Monday, October 5, 2020 - 07:15

Nala Rogers, Staff Writer

(Inside Science) -- The 2020 Nobel Prize in physiology or medicine has been awarded to three scientists "for the discovery of Hepatitis C virus."

The prize goes jointly to Harvey J. Alter of the National Institutes of Health, Michael Houghton of the University of Alberta, and Charles M. Rice of the Rockefeller University in New York.

Hepatitis B and C are bloodborne diseases that can cause cirrhosis and cancer of the liver, leading to death or the need for liver transplants. Both are caused by viruses that can hide in the body for months or years without causing symptoms, which made them difficult to discover. In the mid-20th century, a large fraction of patients who received blood transfusions later developed hepatitis.

Baruch S. Blumberg discovered the hepatitis B virus in 1967, and soon afterward developed tests to screen blood samples for the virus and a vaccine to prevent infection. He won the Nobel Prize in physiology or medicine for his work in 1976. But it soon became clear that only some of the hepatitis infections from blood transfusions were caused by the hepatitis B virus.
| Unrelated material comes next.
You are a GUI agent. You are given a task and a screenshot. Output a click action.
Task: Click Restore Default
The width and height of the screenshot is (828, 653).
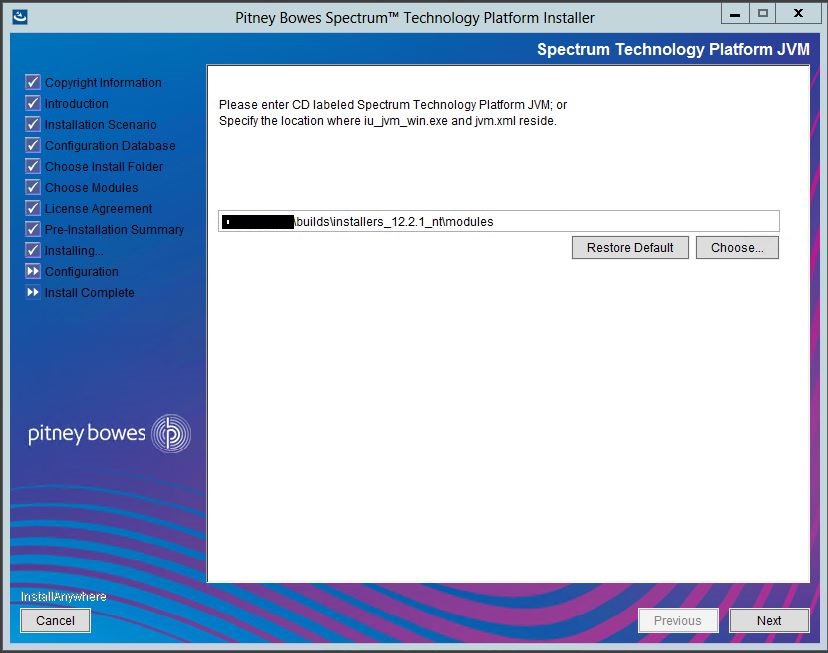coord(630,247)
Alter and his colleagues focused on the remaining cases of transfusion-related hepatitis. In the 1970s, they showed that blood from hepatitis patients could transmit the mysterious disease to chimpanzees, proving that the illness was caused by an infectious agent. The researchers later determined that this agent was an unknown virus.

In the late 1980s, Michael Houghton discovered the virus itself while working at the pharmaceutical firm Chiron. He used antibodies from hepatitis C patients as detection tools to identify sequences of the virus's DNA, which he cloned from DNA fragments in the blood of an infected chimpanzee. Charles M. Rice at Washington University in St. Louis and his colleagues then used genetic engineering to demonstrate that the virus Houghton discovered could, on its own, cause the disease hepatitis C.

"This was the first time these types of molecular-based approaches were used to identify a novel virus," said Gunilla Karlsson-Hedestam, an immunologist and member of the Nobel committee, during a press conference.

The discoveries of this year's winners led to tests that cleaned the blood supply, preventing nearly all cases of hepatitis from transfusions. It also led to the development of antiviral drugs that can cure the disease in the vast majority of patients.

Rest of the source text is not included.